Perda DIY Nomor 5 Tahun 2022 Ide Kreatif Yang Dijadikan Rujukan Provinsi di Indonesia

21 Oktober 2025
Administrator
Dibaca 3 Kali
Perda DIY Nomor 5 Tahun 2022 Ide Kreatif Yang Dijadikan Rujukan Provinsi di Indonesia

Sleman – Pemerintah Daerah ( Pemda) DIY menggelar sosialisasi Perda Nomor 5 Tahun 2022 untuk warga Sumbersari. Kegiatan berlangsung pada Senin (20/10/2025) di Ruang Rapat Kalurahan Sumbersari, Moyudan, Sleman.

Dalam kegiatan tersebut dihadiri Panewu Moyudan, Lurah Sumbersari beserta Pamong dan staf. Selain itu juga hadir sebagian tokoh masyarakat Sumbersari.

Muhammad Yazid anggota DPRD Propinsi DIY dalam menyampaikan materi tentang Perda Nomor 5 tahun 2022 Tentang Pelaksanaan penghormatan, perlindungan, dan pemenuhan hak penyandang disabilitas. Sesuai dengan Undang-Undang Nomor 8 Tahun 2016 bahwa penyandang disabilitas berhak mendapatkan penghormatan, perlindungan, dan pemenuhan hak asasi manusia yang sama.
Selanjutnya Yazid mengutarakan bahwa tujuan penyusunan Perda nomor 5 tahun 2022 diantaranya adalah untuk mewujudkan penghormatan, perlindungan, pemenuhan dan pemajuan hak asasi manusia serta kebebasan dasar penyandang disabilitas secara penuh dan setara.
“Didalam Perda tersebut banyak ide kreatif yang dijadikan rujukan seluruh Propinsi di Indonesia.” Ujarnya.
Materi kedua disampaikan oleh Ludiyarto dari Forum Perlindungan, Penghormatan, dan Pemenuhan Hak Penyandang Disabilitas ( FP3HPD) DIY. Dalam pemaparannya Ludiyarto menyampaikan bahwa sesuai Peraturan Pemerintah Nomor 39 Tahun 2020 tentang akomodasi yang layak bagi penyandang disabilitas. Di dalam peraturan tersebut mengatur tentang perlakuan dan prosedur yang adil bagi penyandang disabilitas dalam sistem peradilan. “Selain itu juga untuk memastikan aksebilitas dan akimodasi yang layak selama proses peradilan, seperti menyediakan juru bahasa isyarat, dokumen dalam huruf Braille, dan fasilitas yang ramah disabilitas.” Sambungnya.

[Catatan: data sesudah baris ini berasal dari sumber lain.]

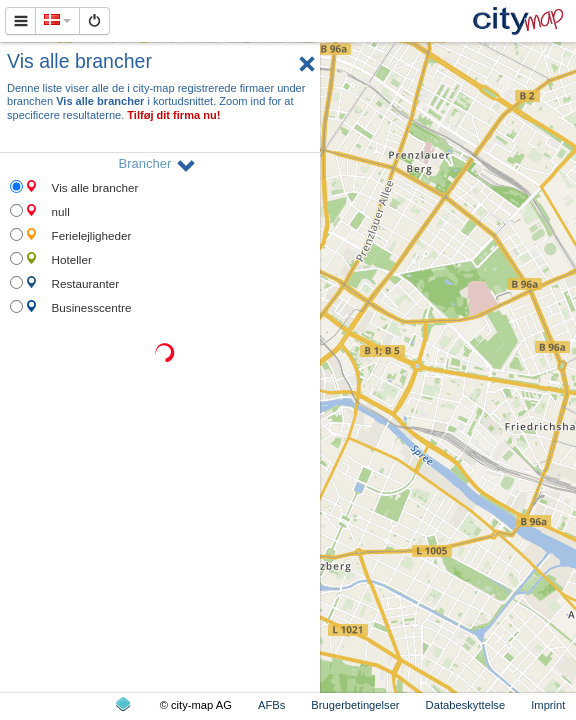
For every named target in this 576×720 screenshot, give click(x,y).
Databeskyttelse (466, 705)
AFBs (271, 705)
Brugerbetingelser (355, 705)
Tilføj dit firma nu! (173, 115)
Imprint (548, 705)
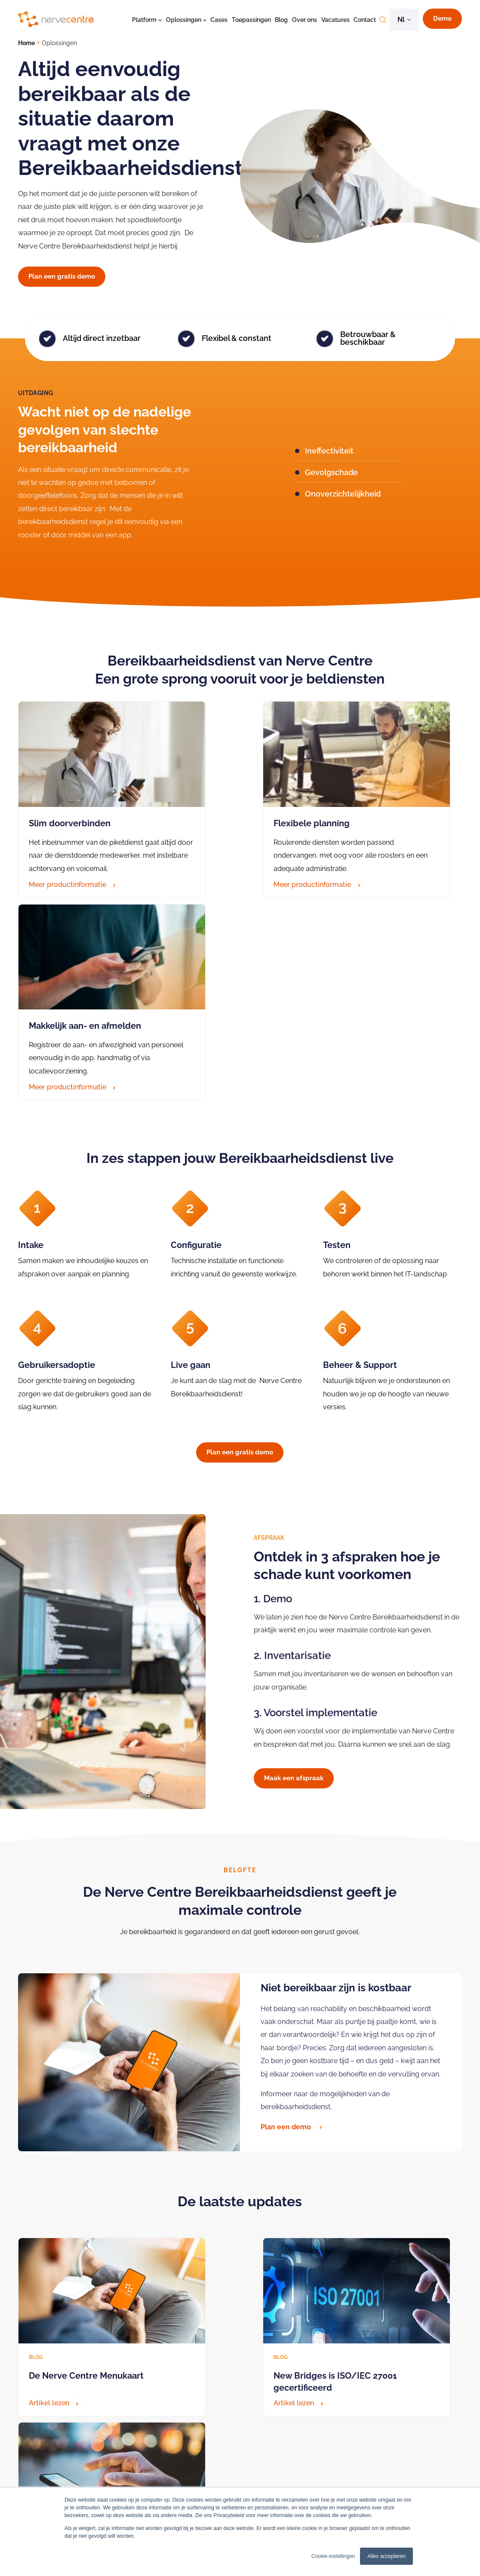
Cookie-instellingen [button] (333, 2556)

Materi selanjutnya disampaikan oleh ‘Aini Norhayati dari Balai Rehabilitasi Terpadu Penyandang Disabilitas ( BRTPD) DIY. Dalam materinya ‘Aini bahwa BRTPD memberikan fasilitas dan pelayanan rehabilitasi baik dari segi ketrampilan maupun mental-sosial. Meskipun Balai ini mengutamakan ketrampilan, namun juga memberikan bimbingan mental-sosial, psikologis, spiritual dan kesenian.” Bimbingan tersebut dapat membantu proses pembentukan perilaku sosial bagi difabel.” Tandas ‘Aini.
” Mangga kepada penyandang d i stabilitas di wilayah Sumbersari bisa menggunakan fasilitas kami, untuk kami bimbing agar lebih berdaya guna.” Ungkap ‘Aini.
Dalam kesempatan tersebut Sukadi ketika memberikan sambutan menyampaikan terimakasihnya kepada Muhammad Yazid dan tem yang berkenan memberikan sosialisasi tentang Perda Nomor 5 tahun 2022. “Semoga kami bisa lebih memahami dan mengimplementasikan dalam pemerintahan, dan kehidupan bermasyarakat.” Ujarnya.

Selanjutnya dalam kesempatan yang sama Panewu Moyudan Agung Dwi Maryoto menyampaikan apresiasi yang besar atas diselenggarakannya kegiatan tersebut. Agung juga menyampaikan bahwa Pemerintah Kapanewon Moyudan sudah melakukan kerjasama dengan Universitas Muhammadiyah Yogyakarta ( UMY), bagi warga Moyuda yang kurang mampu dan penyandang disabilitas bisa kuliah gratis di UMY, tetapi juga melalui prosedur dan seleksi. “Kami juga sudah melakukan kerjasama dengan Fakultas Pertanian UMY untuk menangani masalah pertanian di Moyudan.” Pungkasnya.